● **About this task**: Give the number of lines in these entries that contain "marker", and nothing more.

● **Records excerpted from a collection**:
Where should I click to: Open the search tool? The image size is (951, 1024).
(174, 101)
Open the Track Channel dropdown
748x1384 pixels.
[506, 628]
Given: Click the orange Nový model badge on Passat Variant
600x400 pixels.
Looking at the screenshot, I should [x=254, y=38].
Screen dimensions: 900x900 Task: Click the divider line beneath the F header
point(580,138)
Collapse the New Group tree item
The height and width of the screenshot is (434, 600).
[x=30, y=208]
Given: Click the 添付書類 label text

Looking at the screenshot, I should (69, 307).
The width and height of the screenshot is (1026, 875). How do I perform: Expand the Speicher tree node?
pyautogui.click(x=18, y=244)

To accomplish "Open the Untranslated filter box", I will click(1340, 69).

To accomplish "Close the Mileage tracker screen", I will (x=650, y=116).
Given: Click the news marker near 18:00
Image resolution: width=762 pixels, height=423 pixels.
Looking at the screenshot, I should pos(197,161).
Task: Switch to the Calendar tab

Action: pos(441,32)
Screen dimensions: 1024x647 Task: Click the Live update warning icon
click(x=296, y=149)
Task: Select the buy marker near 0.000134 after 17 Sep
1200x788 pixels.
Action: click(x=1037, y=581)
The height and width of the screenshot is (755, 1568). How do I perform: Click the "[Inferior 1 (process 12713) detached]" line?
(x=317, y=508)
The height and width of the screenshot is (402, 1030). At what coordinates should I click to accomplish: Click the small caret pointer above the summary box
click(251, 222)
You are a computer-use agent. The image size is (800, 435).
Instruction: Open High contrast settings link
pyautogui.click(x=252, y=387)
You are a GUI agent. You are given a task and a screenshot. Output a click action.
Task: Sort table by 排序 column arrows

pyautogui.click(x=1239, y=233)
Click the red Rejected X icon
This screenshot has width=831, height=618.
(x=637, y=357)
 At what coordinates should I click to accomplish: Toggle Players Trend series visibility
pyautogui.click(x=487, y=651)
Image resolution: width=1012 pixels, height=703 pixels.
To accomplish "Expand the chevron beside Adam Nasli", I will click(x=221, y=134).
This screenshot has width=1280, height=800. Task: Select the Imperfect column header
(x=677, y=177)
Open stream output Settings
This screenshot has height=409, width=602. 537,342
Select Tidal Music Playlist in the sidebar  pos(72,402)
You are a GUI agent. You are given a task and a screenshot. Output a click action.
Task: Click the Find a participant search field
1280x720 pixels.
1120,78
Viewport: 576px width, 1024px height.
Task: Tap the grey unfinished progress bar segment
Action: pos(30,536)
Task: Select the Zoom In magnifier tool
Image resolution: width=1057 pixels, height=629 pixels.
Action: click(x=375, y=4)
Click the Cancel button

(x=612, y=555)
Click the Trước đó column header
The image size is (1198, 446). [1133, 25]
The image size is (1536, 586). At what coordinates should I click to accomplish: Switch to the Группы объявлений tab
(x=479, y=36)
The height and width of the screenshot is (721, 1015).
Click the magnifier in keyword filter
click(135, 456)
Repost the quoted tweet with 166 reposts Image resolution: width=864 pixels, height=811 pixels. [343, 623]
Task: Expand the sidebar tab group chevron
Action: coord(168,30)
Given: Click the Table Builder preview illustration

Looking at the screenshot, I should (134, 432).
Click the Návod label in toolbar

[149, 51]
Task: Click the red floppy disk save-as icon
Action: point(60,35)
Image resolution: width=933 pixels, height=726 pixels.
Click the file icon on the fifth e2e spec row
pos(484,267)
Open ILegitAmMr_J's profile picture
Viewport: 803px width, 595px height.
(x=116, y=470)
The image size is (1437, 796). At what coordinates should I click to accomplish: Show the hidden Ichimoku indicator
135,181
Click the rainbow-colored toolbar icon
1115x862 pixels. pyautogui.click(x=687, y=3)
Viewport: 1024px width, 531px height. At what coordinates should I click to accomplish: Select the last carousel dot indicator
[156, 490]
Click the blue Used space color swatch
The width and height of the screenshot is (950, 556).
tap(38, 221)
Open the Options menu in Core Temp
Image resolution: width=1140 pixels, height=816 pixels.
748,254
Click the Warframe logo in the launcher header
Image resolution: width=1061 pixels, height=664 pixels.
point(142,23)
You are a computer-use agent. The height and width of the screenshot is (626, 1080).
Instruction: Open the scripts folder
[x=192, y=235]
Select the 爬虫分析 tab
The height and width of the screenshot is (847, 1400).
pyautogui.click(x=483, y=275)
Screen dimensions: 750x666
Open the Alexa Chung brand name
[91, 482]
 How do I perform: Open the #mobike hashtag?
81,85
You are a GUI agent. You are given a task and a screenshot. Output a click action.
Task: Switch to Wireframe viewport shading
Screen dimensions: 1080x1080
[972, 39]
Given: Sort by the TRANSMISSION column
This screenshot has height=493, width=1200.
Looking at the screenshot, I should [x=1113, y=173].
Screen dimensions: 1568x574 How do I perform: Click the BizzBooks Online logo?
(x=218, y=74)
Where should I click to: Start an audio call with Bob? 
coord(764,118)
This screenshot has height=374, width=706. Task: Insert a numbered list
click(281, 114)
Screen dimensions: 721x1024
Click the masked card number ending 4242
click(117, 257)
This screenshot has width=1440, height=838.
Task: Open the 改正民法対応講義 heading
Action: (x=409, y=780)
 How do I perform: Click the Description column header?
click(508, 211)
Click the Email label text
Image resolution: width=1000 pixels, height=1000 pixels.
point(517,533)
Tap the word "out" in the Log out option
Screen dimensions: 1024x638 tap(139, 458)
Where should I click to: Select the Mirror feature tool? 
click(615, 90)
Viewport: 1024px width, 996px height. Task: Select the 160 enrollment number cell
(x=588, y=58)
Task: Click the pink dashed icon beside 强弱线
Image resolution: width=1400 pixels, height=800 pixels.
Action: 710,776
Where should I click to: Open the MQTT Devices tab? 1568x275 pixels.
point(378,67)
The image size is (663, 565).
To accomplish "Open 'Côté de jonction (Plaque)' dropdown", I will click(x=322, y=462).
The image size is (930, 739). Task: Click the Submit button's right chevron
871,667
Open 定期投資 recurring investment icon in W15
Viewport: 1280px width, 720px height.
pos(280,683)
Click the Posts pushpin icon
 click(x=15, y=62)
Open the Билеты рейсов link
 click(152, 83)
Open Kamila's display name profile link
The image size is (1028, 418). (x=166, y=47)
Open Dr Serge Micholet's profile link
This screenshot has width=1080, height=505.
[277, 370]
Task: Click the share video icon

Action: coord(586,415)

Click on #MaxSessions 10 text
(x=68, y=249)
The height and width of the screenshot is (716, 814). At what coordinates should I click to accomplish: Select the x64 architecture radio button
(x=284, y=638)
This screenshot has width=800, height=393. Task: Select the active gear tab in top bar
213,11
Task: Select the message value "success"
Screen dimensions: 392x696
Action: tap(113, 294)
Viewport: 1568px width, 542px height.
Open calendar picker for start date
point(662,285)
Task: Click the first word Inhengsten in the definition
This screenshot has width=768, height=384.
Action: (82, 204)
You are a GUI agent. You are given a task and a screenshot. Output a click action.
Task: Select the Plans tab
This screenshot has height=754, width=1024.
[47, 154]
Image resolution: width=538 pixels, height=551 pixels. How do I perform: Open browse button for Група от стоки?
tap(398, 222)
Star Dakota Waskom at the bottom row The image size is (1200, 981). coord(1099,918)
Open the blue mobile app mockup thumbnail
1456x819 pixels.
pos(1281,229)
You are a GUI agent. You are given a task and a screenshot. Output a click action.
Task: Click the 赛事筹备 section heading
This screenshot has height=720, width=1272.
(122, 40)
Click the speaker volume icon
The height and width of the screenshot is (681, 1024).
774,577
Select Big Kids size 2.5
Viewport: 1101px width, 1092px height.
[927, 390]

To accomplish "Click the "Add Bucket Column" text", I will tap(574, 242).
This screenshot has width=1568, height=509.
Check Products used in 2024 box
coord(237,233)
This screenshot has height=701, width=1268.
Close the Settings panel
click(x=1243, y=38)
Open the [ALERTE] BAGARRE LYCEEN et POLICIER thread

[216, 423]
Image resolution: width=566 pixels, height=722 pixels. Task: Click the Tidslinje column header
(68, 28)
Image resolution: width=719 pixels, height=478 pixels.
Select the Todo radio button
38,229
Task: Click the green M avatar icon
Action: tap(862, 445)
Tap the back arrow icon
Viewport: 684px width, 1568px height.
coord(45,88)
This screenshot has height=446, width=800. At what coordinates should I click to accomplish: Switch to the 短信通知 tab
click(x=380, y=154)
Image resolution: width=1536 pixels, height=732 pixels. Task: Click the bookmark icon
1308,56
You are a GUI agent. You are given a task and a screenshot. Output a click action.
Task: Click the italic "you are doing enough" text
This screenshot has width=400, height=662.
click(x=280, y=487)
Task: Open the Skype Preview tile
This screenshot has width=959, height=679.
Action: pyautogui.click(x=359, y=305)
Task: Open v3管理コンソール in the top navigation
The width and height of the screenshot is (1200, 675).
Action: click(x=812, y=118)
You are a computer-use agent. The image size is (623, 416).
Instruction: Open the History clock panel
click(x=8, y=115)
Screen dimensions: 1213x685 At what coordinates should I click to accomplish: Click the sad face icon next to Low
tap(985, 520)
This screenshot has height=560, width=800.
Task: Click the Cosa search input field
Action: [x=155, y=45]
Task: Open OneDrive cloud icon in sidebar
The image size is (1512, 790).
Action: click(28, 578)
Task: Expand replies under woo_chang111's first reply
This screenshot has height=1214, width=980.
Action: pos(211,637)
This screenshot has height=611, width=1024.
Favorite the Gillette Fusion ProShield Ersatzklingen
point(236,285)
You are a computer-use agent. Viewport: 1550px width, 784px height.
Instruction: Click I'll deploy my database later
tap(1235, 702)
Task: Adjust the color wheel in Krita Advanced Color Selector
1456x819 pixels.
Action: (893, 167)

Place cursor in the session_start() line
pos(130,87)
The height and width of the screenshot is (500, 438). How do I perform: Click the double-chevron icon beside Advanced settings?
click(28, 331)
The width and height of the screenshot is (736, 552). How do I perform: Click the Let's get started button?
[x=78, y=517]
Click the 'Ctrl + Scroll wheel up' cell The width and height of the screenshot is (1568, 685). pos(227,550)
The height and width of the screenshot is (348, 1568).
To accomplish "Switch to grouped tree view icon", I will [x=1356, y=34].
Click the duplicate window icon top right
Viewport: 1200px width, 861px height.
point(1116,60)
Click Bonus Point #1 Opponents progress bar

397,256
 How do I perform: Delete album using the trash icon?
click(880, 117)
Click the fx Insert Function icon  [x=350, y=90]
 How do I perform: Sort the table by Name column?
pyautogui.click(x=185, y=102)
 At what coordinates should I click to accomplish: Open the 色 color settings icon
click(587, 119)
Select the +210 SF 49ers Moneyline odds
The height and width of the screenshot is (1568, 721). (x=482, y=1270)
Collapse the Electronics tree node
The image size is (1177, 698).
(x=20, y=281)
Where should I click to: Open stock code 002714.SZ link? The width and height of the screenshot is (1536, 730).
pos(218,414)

● **Solution below**: 2